19 January 2013

What Cambodian Kids Don't Mind Saying: Reprised

Maybe, I've lost touch, but I'm sure most western kids would think that they are way-too-cool to write some of the things young Cambodians do. Here's some samples of blog-writing from 11-15 year-old English students.

A 13 year-old Cambodian giving her classmates some life-advice:

'...I want to tell everyone of you that you should try your best at everything even if you can't do it well but at least it is the best you've got!!'

Rather than be sneered at, as she surely would be back home, this suggestion is well received by her fellow students.

Here's a student talking about a blanket she was given at birth:

'What I like the most about is the warmth that it gives to me is as warm as my mum hands, that reminds me of how warm I was when mum held me in her arms….
I sometimes argue with my mum when she gets it washed without telling me. The reason is……because I don’t want to lose the smell of that. Strange and funny, isn’t it? That’s true I love the smell although that’s not a nice smell but that smell remind me of myself as a small kid.
Thanks Mum for making me this lovely blanket, Love it !'

Cue more sneering, teasing and bullying if this was revealed in a school back home.

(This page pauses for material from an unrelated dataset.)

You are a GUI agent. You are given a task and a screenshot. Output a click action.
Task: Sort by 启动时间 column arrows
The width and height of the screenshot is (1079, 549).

Or, try this heartfelt story from a young learner:

'Why I want to have a good family because my mother and my father separated while I was a baby....
I want to have a big family with warm care. I know that I really hate my father, but it's so difficult for me without father.... .
I tried to ask my mother that where was father, but, she tried to lie me too. She always told me that my father was busy about his job in Phnom Penh, it was so easy to lie because i was young...

But when I was 10 years old and it time for me to know about my parents ... My mother was told me about the truth thing that she was separate with my father. I remember that i was cry maybe a few days. Also I was angry because shouldn't lied me for long time about it. They should told me when they separated.'

Or this, from one teenage blogging about her stuffed toy:

'Well, don't laugh, but I hug it when I sleep and pretend to talk to it sometimes as if it was alive. I sometimes talk to it like a friend and share my emotions with it. I think of it not only just a stuffed animal, but a friend.'

And while her classmates might indeed laugh, it would be with, not at her.


  1. How sincere and honest these comments are. So refreshing!..even if they are a little sad sometimes.

  2. Refreshing? Yep, in a word that's it. Thanks Snap.